Читаете ли вы современную отечествен­ную литературу?
С большим напрягом. Я, знаете, на прилав­ках все книжки щупаю — на предмет излуче- ния. Тактильность у меня довольно развита. И вот, бывалочи, возьмешь книжку с добро­совестной московской или ленинградской фамилией в авторах. Полистаешь, полиста­ешь и в кошмаре закрываешь. Вот вам и вся тактильность. Пальцы-то с трудом, но откры­вают, а на нюх, на вкус — не могу в себя впу­стить. Что из здешнего могу читать? И такое, чтобы было в удовольствие? Боюсь, промажу я тут. Я очень переживаю собственным внут­ренним образом судьбы сверстников. И очень подпитываюсь этими легкими аку-нинскими строчками. Вижу всю реминис-центность, весь этот катехизис с цитировани­ем, вижу, конечно, но, понимаете, мне слад­ко, хорошо. Я страшно взбадриваюсь, а я ма­ло какими вещами взбадриваюсь.

А литература молодого поколения? Вдруг не попадалась вам в руки книга Ирины Денежкиной?

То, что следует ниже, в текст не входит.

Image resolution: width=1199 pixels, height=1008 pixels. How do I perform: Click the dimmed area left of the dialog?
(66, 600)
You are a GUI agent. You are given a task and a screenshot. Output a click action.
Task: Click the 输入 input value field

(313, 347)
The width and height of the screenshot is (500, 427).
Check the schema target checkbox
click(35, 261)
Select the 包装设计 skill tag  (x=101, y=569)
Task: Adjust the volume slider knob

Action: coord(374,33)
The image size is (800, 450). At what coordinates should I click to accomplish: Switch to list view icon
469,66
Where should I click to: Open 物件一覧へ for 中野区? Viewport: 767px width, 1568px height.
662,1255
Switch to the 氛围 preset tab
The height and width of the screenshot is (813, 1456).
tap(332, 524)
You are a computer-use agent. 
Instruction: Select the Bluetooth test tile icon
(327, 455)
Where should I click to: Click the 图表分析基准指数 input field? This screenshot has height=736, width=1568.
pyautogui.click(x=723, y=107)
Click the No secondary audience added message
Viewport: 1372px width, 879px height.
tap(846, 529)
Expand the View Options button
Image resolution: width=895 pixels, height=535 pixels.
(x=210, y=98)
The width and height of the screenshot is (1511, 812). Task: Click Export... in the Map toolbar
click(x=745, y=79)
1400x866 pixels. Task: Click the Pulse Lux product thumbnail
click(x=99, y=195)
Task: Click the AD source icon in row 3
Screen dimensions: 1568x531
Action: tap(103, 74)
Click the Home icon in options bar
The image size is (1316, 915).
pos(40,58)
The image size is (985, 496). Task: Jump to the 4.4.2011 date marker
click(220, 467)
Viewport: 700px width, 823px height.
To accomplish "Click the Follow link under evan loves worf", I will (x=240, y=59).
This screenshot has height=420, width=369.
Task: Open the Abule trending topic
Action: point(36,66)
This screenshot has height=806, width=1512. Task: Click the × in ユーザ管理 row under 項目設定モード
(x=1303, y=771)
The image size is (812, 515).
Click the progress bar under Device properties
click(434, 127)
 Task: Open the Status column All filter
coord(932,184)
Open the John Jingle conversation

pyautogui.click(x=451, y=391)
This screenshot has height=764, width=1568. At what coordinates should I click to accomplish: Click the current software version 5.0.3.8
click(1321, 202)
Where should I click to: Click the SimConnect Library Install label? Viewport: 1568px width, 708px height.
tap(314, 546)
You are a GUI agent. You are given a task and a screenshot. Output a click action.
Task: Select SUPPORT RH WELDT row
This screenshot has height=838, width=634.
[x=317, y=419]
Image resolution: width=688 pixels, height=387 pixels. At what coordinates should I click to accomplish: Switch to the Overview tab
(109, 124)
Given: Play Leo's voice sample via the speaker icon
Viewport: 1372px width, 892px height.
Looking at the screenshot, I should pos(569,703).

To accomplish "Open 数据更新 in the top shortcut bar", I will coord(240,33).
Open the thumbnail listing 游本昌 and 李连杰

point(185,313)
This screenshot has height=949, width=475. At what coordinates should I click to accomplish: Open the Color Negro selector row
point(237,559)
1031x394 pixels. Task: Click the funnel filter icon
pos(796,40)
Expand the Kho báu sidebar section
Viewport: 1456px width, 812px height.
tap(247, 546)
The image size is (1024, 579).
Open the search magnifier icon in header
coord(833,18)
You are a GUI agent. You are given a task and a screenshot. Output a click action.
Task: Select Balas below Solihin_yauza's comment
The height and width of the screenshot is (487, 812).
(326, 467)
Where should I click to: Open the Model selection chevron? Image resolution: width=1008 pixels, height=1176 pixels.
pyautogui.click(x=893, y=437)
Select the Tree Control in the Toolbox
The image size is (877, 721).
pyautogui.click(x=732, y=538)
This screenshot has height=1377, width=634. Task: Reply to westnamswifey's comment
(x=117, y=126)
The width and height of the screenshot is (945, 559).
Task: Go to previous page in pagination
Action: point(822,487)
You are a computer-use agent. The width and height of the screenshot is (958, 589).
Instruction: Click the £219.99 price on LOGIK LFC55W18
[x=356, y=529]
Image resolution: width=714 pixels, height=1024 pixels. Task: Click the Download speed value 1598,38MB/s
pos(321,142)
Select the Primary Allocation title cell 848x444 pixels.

Попадалась, лежит у меня дома, и дочка моя ее освоила. Но любви с этим предметом у меня не будет. Она же, в сущности, кальки­рует западное. Может быть, они, эти детки, освоятся литературно, но на этой ступени — я не в восторге.

А молодая поэзия?
Прошлой весной мне попала в руки целая авоська этой поэзии. Я забрела в какое-то место, где проводили конкурс. И чтобы я оз­накомилась, мне выдали пять килограммов нынешних стихов. Все лучшее мы все доста­точно давно и хорошо знаем. В этой авоське почему-то оказались и Бахыт Кинжеев, и Ки-биров тоже, и Вера Павлова. И все равно они очень сильно превосходили тех, кого мы зна­ем чуть меньше, или тех, кто вытащен из Ин­тернета. За последние два года мне понравился вот еще Кирилл Медведев, блеснувший уже дву­мя книжками. Пишущий человек — он же кристален, он же страшно виден. И в таком, как Кирилл Медведев, — я увиде­ла. Хотя я — за стихи немного другие. Но фи­гура его симпатична.